Epictète ou « l’attirail » cosmétique indispensable Si Epictète (vers 50 - 120) n’a pas rédigé de traité philosophique, il n’en reste pas moins célèbre, grâce à l’un de ses disciples, nommé Arrien, qui a recueilli précieusement ses paroles (Epictète - Manuel suivi des entretiens rassemblés par Arrien, Librio, 2014, 77 pages).

Se redire chaque matin en se levant « Ne demande pas que ce qui arrive arrive selon tes désirs mais désire que les choses arrivent et tu seras heureux » permet de voir se profiler la fin de journée en toute sérénité. Ne pas courir « à droite et à gauche sourd et aveugle » constitue également une parole pleine de bon sens pour qui veut marcher vite et droit.

Pour ce philosophe, la vie n’est pas un long fleuve tranquille, mais bien un long festin paisible, composé de plats (plus ou moins bons !) qui circulent (plus ou moins vite) devant les convives... Surtout ne pas montrer d’impatience ! Se servir avec modération, sans étendre le bras, ni retenir le plat.

Ne nous leurrons pas, Epictète n’est pas un représentant pour marques de cosmétiques.
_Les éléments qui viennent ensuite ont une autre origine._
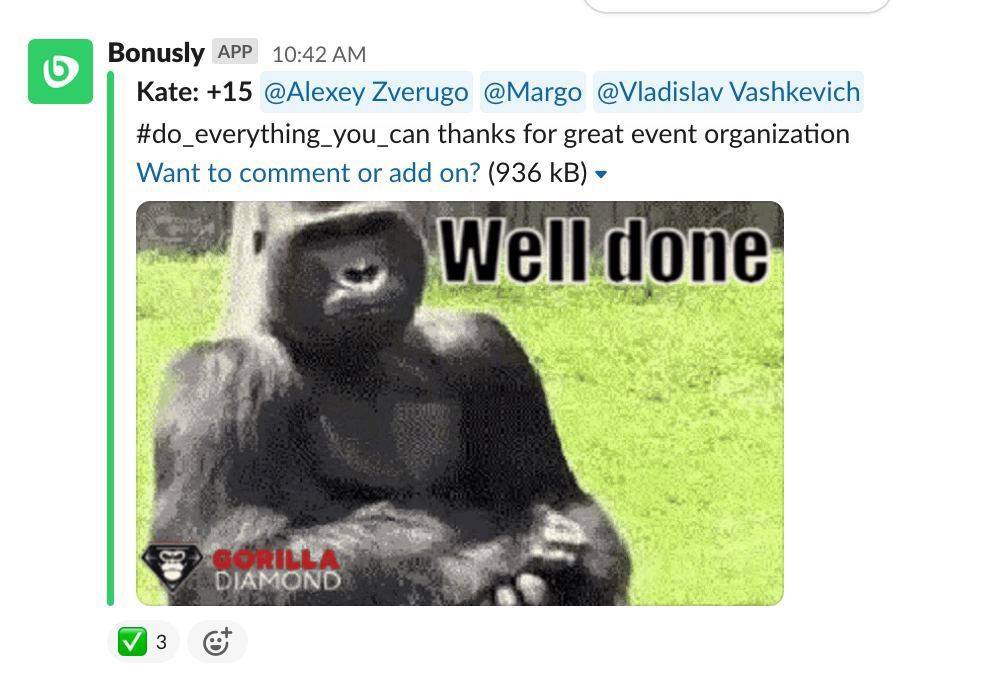The image size is (998, 680).
Task: Open the 10:42 AM message timestamp
Action: click(319, 55)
Celui qui a « soin de son corps » « d’une façon honteuse » et qui porte « des habits de débauché » n’est pas seulement digne d’entendre les paroles du philosophe. Pour devenir son élève, il est conseillé de prendre soin de son aspect, sans toutefois tomber dans l’excès.

Le luxe, le goût immodéré des biens matériels sont condamnés sans appel. Epictète s’étonne des hommes qui sont esclaves de leur argent, de leur cuisinier et de ses sauces, de leur serviteur qui les dorlote au bain comme s’ils étaient des nourrissons. « Tu veux pouvoir aux bains te dépouiller, t’étendre à la façon de ceux qu’on met en croix, puis te faire frotter et de ci et de là ; tu veux que le maître-baigneur, qui préside à l’opération, dise ensuite : Passe ici ; montre-nous le flanc ; prends-lui la tête ; présente ton épaule [...] » Qui est l’esclave de qui dans ces conditions ?
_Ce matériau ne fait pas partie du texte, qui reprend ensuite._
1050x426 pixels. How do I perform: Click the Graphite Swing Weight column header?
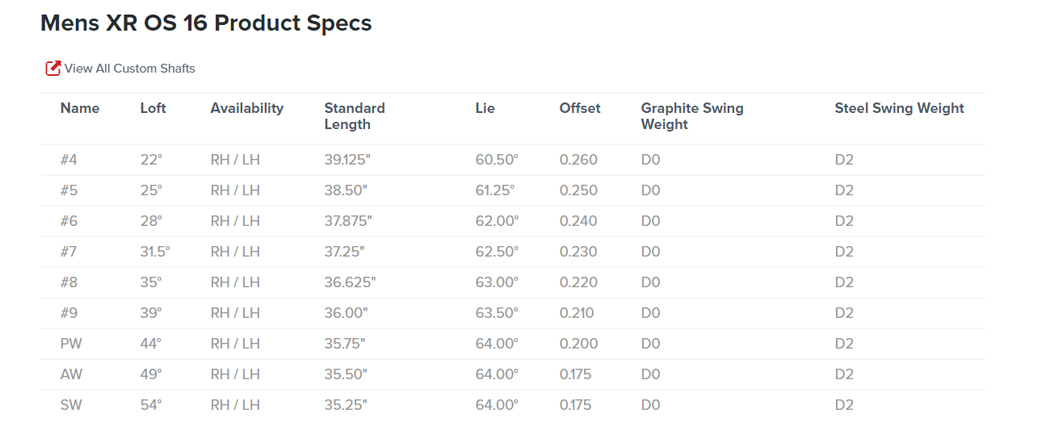(692, 116)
Les conseils cosmétiques sont centrés sur la notion de propreté. Propreté morale, apprendre à raisonner, se faire des opinions justes, et propreté physique, sont indispensables. « Les dieux, par leur nature, sont purs et sans tache. » L’Homme doit faire le nécessaire pour nettoyer son âme et son corps. Arrien y revient par deux fois : « Souviens-toi que quand ton compagnon est sale, tu ne peux pas te frotter à lui sans te salir, quelque propre que tu sois toi-même. » et « Il faut se rappeler qu’on ne saurait se frotter à un individu barbouillé de suie, sans attraper soi-même de la suie [...] ». Le meilleur moyen d’éviter de critiquer stérilement son semblable est de se tenir éloigné des esprits chagrins qui voient plus facilement la paille dans l’œil du voisin que la poutre dans le leur. Tant que l’on n’est pas suffisamment armé pour éviter la contagion du voisin, mieux vaut ne pas s’en approcher. « Tenez-vous donc bien loin du soleil, tant que vos principes seront de cire. »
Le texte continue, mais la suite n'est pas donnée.